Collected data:
----------

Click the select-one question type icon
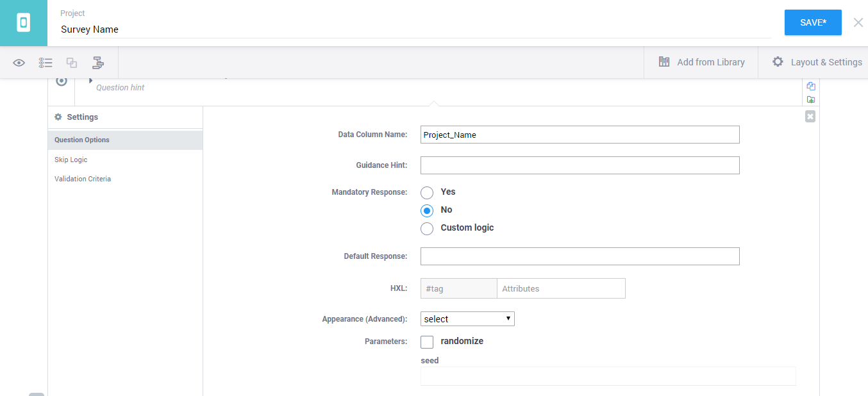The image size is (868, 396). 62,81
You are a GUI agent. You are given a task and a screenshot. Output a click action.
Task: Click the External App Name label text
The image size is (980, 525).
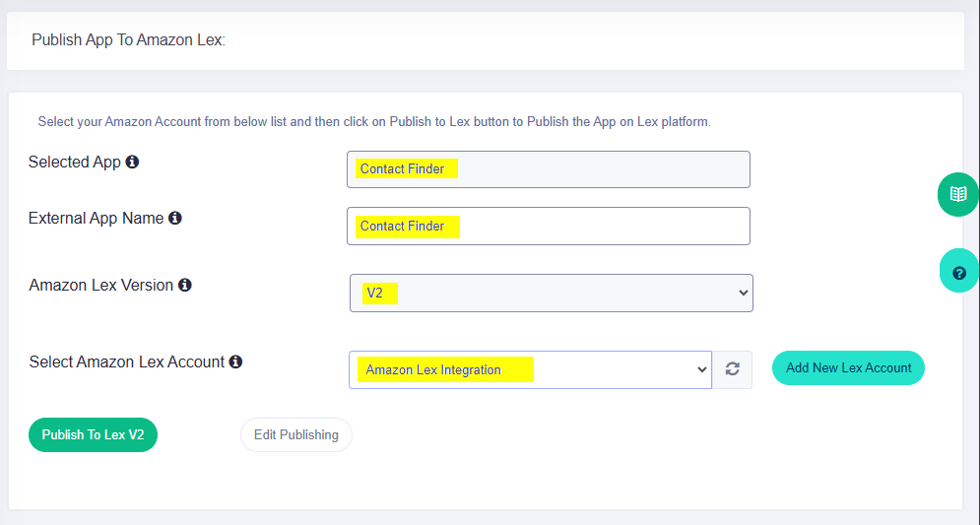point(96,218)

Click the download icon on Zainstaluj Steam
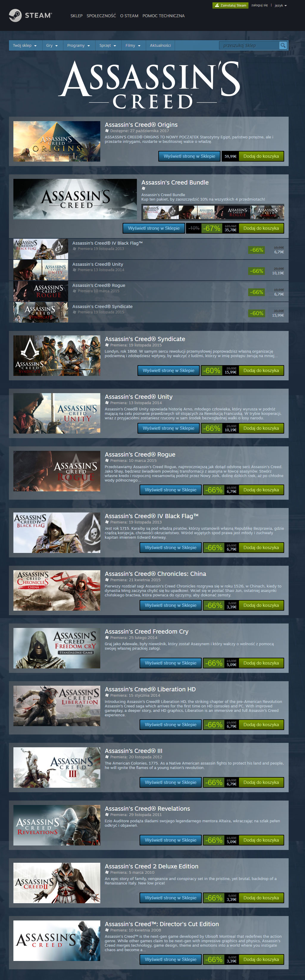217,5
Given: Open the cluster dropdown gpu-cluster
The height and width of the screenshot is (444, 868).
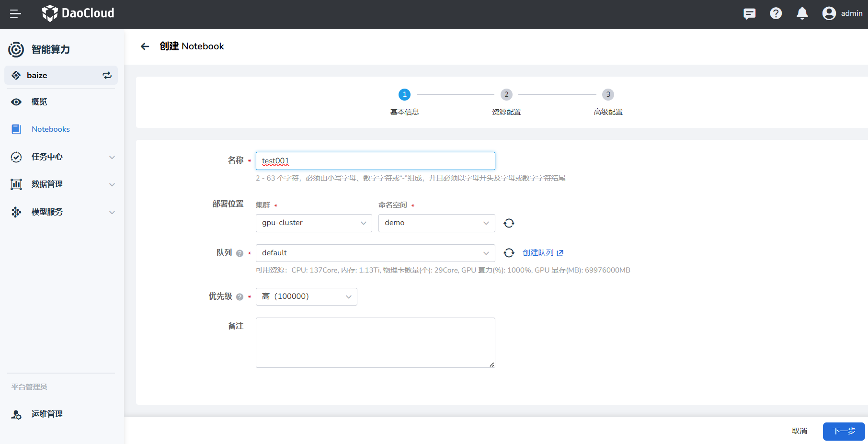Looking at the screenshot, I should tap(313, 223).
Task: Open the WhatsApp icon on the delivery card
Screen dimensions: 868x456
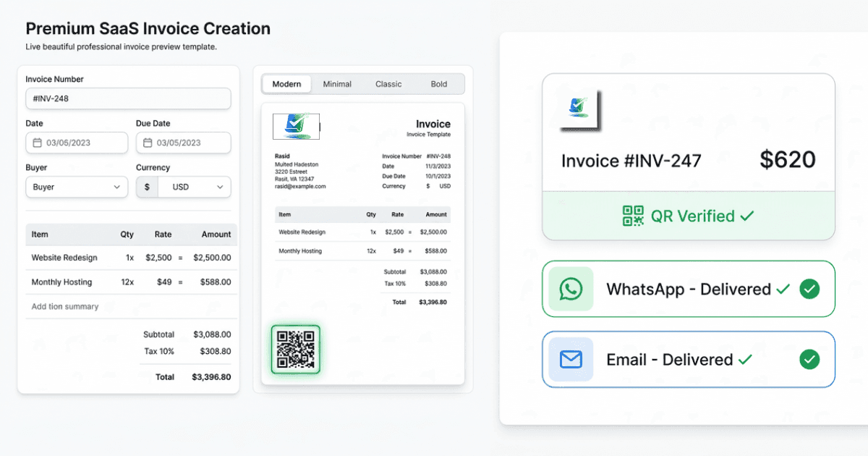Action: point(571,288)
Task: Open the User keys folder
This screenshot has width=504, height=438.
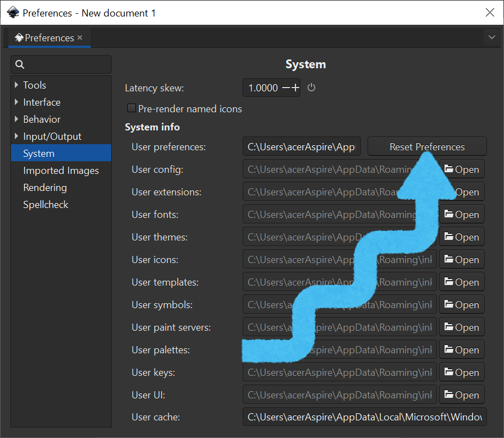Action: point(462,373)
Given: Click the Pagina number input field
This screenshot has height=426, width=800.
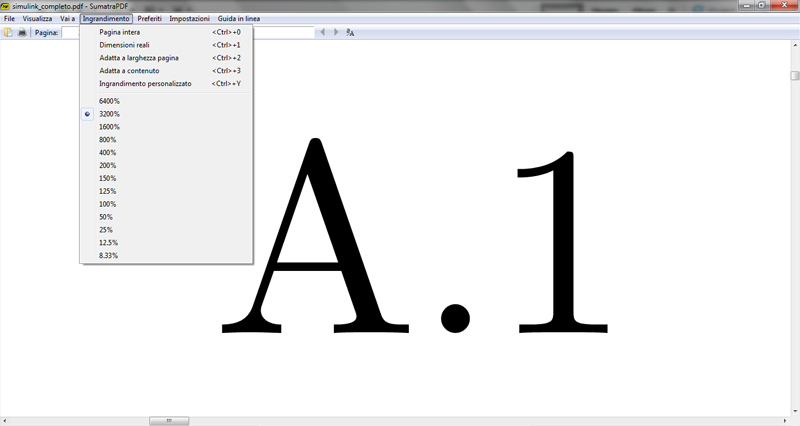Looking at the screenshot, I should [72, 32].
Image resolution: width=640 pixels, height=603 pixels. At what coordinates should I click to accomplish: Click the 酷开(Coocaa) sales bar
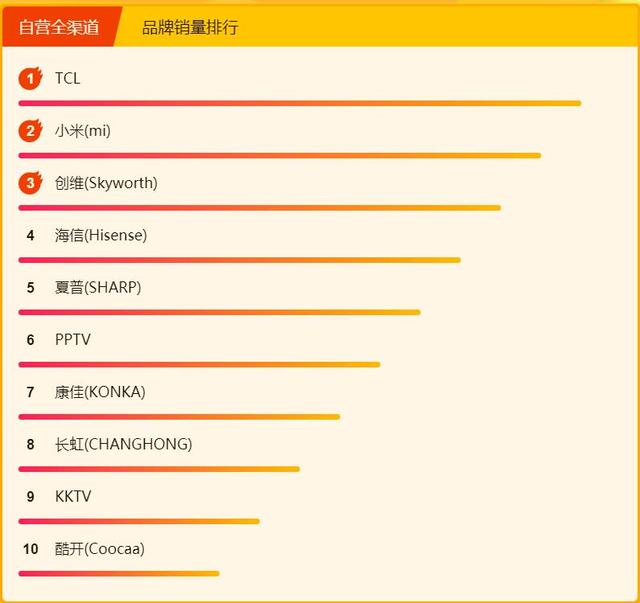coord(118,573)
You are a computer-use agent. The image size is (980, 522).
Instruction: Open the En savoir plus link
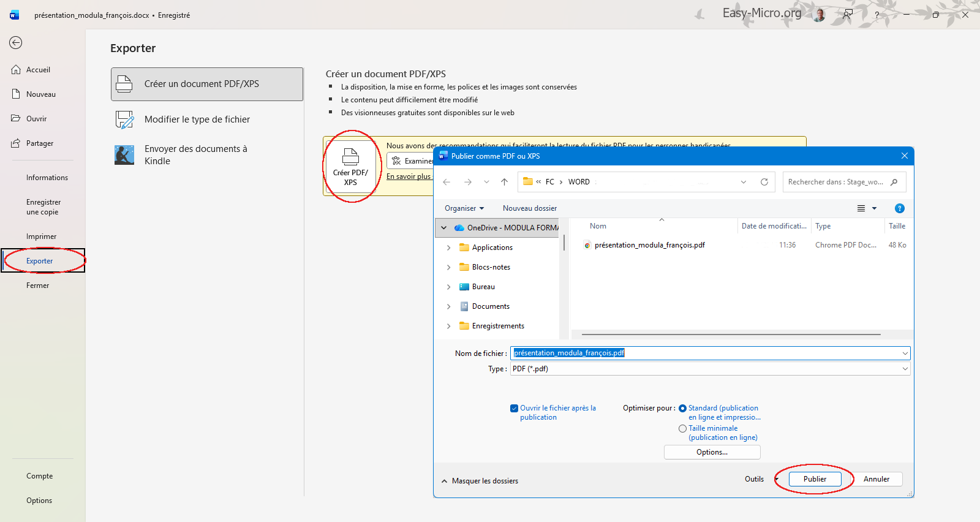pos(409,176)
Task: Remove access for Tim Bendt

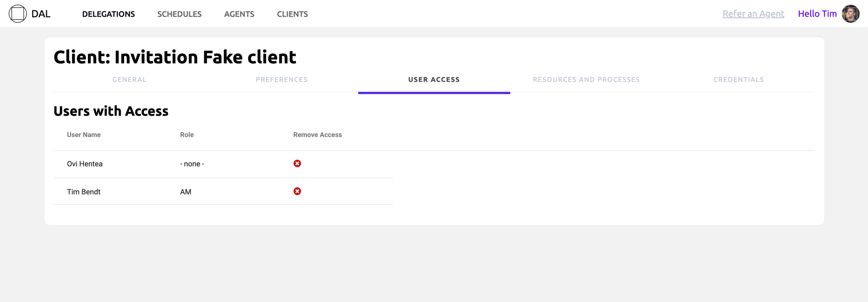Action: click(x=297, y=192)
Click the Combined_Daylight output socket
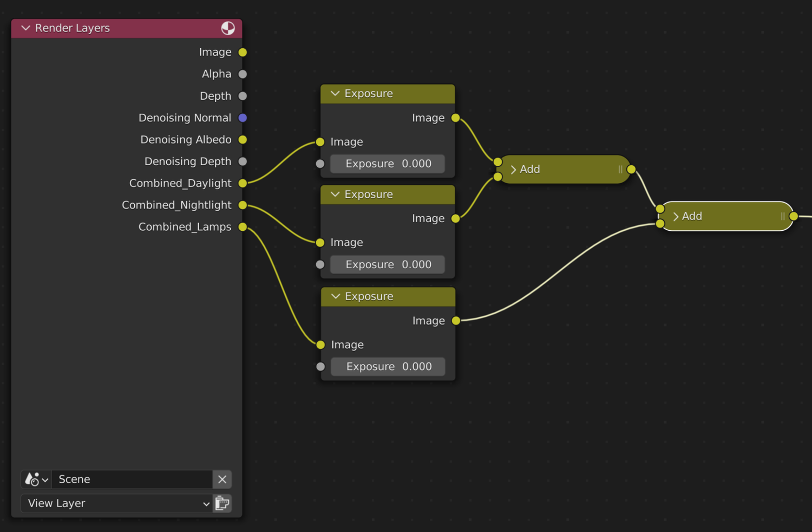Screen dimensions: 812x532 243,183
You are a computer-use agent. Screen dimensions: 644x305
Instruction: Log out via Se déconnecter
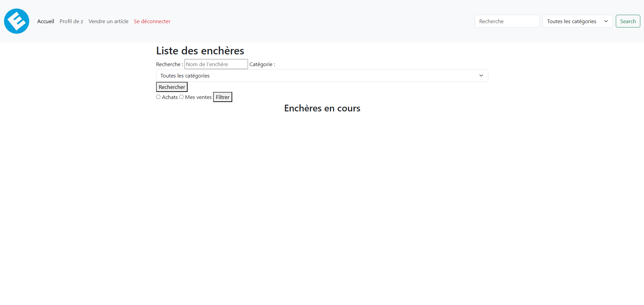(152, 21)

----------

WORK INSTRUCTIONS: With the pictures removed, copy the data above word for word.

SOLUTION:
Click the select-one question type icon
The image size is (868, 396). 62,81
You are a GUI agent. You are given a task and a screenshot. Output a click action.
Task: Click the External App Name label text
The image size is (980, 525).
point(96,218)

Click the download icon on Zainstaluj Steam
217,5
Given: Open the cluster dropdown gpu-cluster
The height and width of the screenshot is (444, 868).
Looking at the screenshot, I should tap(313, 223).
Task: Open the WhatsApp icon on the delivery card
Screen dimensions: 868x456
Action: point(571,288)
Task: Open the User keys folder
This screenshot has width=504, height=438.
Action: point(462,373)
Given: Click the Pagina number input field
This screenshot has height=426, width=800.
Looking at the screenshot, I should [72, 32].
Image resolution: width=640 pixels, height=603 pixels. At what coordinates should I click to accomplish: Click the 酷开(Coocaa) sales bar
coord(118,573)
You are a computer-use agent. The image size is (980, 522).
Instruction: Open the En savoir plus link
pos(409,176)
Task: Remove access for Tim Bendt

Action: click(x=297, y=192)
Click the Combined_Daylight output socket
Screen dimensions: 812x532 243,183
You are a computer-use agent. Screen dimensions: 644x305
Instruction: Log out via Se déconnecter
(152, 21)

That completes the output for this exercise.